Have you ever heard of forearm levering? This is a common exercise used by arm wrestlers and grip enthusiasts, where one grabs onto the edge of a given object and levers it by controlling the wrist. What’s interesting about levering is that you don’t need a lot of weight to make the exercise feel heavy.
As a matter of fact, this exercise is typically performed with sledge hammers which only weigh about 10-20lbs. Although 10-20lbs does not seem like a lot of weight, there is a high chance that if you never did levering before, you won’t even be able to budge a sledge hammer for even an inch.
That’s because you have SERIOUS moment arms that are working against you. You see, gravity operates in a straight line. Anything that deviates away from this line will cause you to experience shittier leverages. This is why deadlifting with the bar 6 inches in front of you is much harder than if it were on your shins. That’s what a moment arm is, horizontal distance from the main line of force that causes you to work harder than normal.
And this is why forearm levering is so effective! Through using basic items like a sledgehammer, we can make it feel astronomically harder just by intentionally setting up moment arms.
Now I am very aware that if you don’t work in construction or do manual labor that you most likely don’t have access to a sledgehammer. I get that.
That’s why I want to show you an alternative exercise that will yield similar benefits. And the best part…it can be done at home by ANY of you.
It doesn’t matter how strong you are, this exercise is fully accommodated for all strength levels. Let me show you what to do.
The Plan
In order to perform levering at home, you will only require a basic kitchen pot that has handles. I’m assuming that all of you have one, as this is what most people use to boil water and ultimately cook their food.
Now depending how strong you are, the pot size will vary. If you have never trained forearms directly or done wrist work, use the smallest pot available. If you have some experience and are decently strong, consider a medium-size pot. And if you’re an advanced lifter who is very familiar with forearm training, use a large pot.
Next step, you will need to choose where you are going to grip the handles of the pot. Remember, the further you grab the handle, the harder the exercise will be from a leverage standpoint. If you want this exercise to very difficult, grab the edge, and if you want to make it easier, grab it as close as possible.
Once you have your grip width established, it’s time to add some resistance. In this case, we will use water. While holding the handle and your elbow being secured on the sink’s platform, turn on the faucet and start filling up that pot with water.
You will find that the more water fills up the pot, the heavier the exercise becomes. This is exactly what you want.
Eventually, the pot will feel EXTREMELY heavy and you will need to turn off the faucet fast. At this point, I want you to isometrically hold that position for 20-30 seconds. This will be an extreme challenge for most of you. Once done, switch hands and do the same thing for that side. Keep alternating back and forth for a total of 3-5 revolutions. After that, you’re pretty much done! Your forearms should be throbbing, and the pump should be unreal. It should feel exactly as if you came out of the gym.

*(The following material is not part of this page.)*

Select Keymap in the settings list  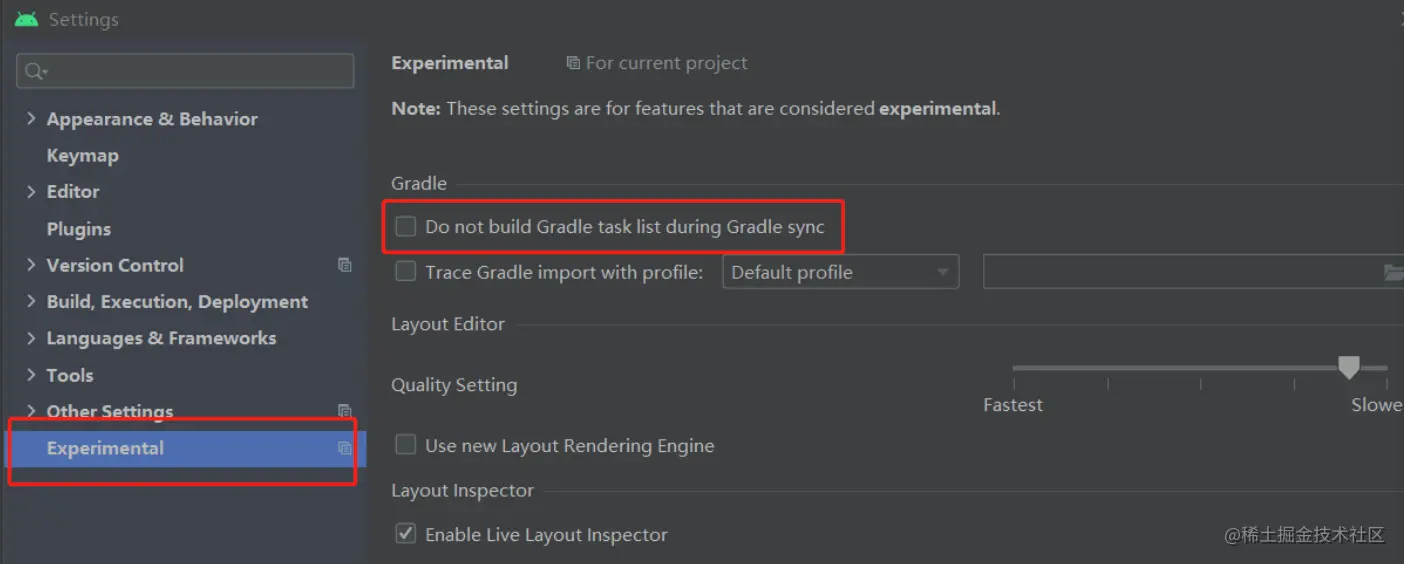(x=82, y=156)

And that’s how you build big forearms at home! Using basic levering principles through using a pot of water.
In terms of progressive overload, it’s super easy. Simply monitor how much water is in the pot, and try to increase the amount every time you do this exercise. Eventually, the water shall reach the top of the pot and you’ll be able to switch to a larger size.

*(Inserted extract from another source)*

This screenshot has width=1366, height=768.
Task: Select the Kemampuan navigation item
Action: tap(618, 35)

Another method, as described earlier, is to make leverages harder on yourself. The further you grab the handle, the more difficult the exercise becomes. That’s another way of tracking progress, because if you get stronger in the harder position it means your forearms are growing.
That’s really all there is to it folks. When you’re done this exercise, feel free to boil some water and make yourself a nice meal.
You earned it.
-Alex
Hey Alex,
I was just hoping you could help me with something, I have a play coming up in around 4.5 – 5 months, and I have to play a warrior in the play. I was previously following Jason blahas novice 5×5 to prepare but had to lay off for 3 months due to university. I recently purchased the alpha diet and I also own naturally enhanced and the alpha body ( full sweap I guess lol ). I was wondering since I’m short on time, and would like to make a quickest possible physical change, would it be more beneficial for me to follow illusions program in the alpha diet but extend each week to 3-4 since I’m still a noob. Or would a novice programs like yours or ICF more beneficial atm. I also own your other programs so those can also be taken into consideration.
My goal for the play is something like cristiano Ronaldo : http://www.newnownext.com/wp-content/uploads/2014/08/Cristiano-Ronaldo-for-CR7-Underwear-by-Giampaolo-Sgura.jpg
Only more balanced with slightly better arms, slightly thicker back, etc…
After reading through illusions it seems it would fit perfectly due to the nature of the proportions being developed but I’m worried my experience level would make it slightly less beneficial.
Thanks in advance and sorry for the long winded comment, just wanted to see what your input was.
Best regards
I appreciate the article Alex. I’m a carpenter and probably don’t need to do this anyways lol. I’ve been following your program and noticing strength gains and I’m glad to know it’s working. I appreciate the work you’ve put into your program and your love for weightlifting.
GREAT article! I do this every time I cook pasta and it’s really effective.